Where Gap Should Look For Its Next Designer: In House?
News broke this morning that the Gap and longtime creative director Patrick Robinson (left) are parting ways. Robinson, an alum of Paco Rabanne, Perry Ellis, and Anne Klein, was brought in in 2007 to revamp the retailer’s offerings and revive interest in the brand. Sales numbers suggest that mission didn’t quite succeed—even if, as Gap’s presentations showed, there were some hits. And so the label begins to search for a successor, making it the latest in long line of high-profile companies with a vacancy at the top.
But there’s one section of the company whose designs have been consistently strong: GapKids. As the mothers on our staff can attest, the children’s stores have an energy that’s been missing from the adult’s—and, some say, a keener eye on trends, even readily translatable adult trends, than you can find at Gap. The Stella McCartney GapKids collection famously found more than a few fans among moms and adults in the largest sizes; and while few are likely to fit into GapKids’ own colored jeans and tutu skirts, we know some who make runs for Saint James-style striped tees and denim jackets. “The kids department is fun,” said one insider we spoke to. “When you walk into Gap, it’s beige, white, black, taupe.”
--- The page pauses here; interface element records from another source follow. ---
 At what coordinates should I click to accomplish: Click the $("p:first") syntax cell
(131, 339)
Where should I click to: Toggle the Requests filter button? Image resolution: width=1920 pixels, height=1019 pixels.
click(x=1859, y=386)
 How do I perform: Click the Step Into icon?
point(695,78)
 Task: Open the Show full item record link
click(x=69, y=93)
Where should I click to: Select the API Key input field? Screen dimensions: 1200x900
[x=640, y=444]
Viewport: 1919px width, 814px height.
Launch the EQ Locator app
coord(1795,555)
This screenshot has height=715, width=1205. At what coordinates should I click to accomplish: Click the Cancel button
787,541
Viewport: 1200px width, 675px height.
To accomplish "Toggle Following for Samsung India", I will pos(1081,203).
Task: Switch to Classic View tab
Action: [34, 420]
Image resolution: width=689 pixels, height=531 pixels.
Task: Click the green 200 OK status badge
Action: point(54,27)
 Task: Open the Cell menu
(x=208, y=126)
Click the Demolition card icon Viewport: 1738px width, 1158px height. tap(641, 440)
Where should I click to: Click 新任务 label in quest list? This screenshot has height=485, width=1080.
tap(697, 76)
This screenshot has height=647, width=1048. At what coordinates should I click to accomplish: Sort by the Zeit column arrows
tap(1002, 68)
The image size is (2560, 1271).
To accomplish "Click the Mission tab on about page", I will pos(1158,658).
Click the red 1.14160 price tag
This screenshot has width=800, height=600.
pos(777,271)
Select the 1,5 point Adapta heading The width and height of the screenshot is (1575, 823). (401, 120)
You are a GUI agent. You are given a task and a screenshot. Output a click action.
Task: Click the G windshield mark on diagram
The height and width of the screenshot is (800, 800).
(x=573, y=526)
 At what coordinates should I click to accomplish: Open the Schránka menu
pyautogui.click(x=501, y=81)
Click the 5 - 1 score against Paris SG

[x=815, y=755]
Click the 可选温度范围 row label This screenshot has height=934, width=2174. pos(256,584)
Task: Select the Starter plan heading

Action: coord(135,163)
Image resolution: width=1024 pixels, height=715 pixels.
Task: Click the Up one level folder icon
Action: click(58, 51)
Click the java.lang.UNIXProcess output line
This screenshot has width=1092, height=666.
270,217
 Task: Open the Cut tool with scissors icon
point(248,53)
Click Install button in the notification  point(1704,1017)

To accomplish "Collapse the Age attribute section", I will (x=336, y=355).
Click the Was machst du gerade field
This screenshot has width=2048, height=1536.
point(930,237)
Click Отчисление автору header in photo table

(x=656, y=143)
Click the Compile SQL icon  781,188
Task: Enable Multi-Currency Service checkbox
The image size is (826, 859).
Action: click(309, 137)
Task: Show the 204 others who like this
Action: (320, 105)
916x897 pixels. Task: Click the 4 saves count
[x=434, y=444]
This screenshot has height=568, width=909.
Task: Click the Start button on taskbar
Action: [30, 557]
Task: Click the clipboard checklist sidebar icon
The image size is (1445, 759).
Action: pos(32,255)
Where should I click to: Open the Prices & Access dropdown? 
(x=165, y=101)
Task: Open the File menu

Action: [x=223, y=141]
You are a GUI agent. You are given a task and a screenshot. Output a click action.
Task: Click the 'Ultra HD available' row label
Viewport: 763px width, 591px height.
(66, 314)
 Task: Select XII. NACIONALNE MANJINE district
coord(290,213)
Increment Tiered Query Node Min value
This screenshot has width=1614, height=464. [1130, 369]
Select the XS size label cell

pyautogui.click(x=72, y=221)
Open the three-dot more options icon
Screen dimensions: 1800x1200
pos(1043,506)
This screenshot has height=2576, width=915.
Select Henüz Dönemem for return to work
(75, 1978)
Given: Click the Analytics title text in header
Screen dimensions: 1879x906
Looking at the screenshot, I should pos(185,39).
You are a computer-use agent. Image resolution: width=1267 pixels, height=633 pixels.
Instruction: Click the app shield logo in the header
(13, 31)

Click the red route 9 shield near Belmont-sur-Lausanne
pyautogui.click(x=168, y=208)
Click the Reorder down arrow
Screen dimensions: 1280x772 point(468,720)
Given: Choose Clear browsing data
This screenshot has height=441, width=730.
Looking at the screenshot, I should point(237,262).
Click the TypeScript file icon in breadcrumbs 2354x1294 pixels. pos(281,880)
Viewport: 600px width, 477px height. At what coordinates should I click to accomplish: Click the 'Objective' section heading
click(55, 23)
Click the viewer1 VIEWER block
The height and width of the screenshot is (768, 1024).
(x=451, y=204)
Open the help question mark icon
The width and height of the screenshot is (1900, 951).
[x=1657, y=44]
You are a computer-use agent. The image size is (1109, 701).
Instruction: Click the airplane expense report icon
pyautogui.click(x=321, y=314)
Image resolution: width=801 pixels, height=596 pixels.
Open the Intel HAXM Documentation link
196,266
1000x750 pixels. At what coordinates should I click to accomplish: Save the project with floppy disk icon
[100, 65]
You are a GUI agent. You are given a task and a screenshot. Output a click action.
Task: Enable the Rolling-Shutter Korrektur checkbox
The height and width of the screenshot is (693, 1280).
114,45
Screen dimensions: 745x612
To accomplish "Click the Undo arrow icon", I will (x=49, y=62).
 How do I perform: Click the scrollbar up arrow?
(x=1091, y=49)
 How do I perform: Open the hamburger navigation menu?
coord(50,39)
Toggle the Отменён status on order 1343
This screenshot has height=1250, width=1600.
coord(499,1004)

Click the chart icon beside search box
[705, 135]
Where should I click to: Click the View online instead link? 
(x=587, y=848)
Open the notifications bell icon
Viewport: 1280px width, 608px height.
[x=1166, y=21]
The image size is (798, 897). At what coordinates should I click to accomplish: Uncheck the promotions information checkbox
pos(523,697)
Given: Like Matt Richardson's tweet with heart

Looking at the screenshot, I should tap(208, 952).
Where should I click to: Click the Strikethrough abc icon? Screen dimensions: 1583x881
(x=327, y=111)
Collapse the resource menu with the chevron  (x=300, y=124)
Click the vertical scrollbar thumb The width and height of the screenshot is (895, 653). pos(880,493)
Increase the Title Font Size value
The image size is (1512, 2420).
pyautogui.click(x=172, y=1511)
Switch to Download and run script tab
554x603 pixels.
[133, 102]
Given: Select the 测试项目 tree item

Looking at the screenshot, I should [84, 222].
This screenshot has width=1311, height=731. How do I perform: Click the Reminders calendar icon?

Bringing some of the vitality of GapKids to the adult sector might, we think, be just what the retailer needs. And it seems to be taking a step in that direction. Women’s Wear Daily reports that Pam Wallack, head of the Gap Global Creative Center, has tapped Jennifer Giangualano, its SVP of kids and baby design, “to provide leadership and direction on adult design,” while the label hunts for Robinson’s replacement. Should they call off the search?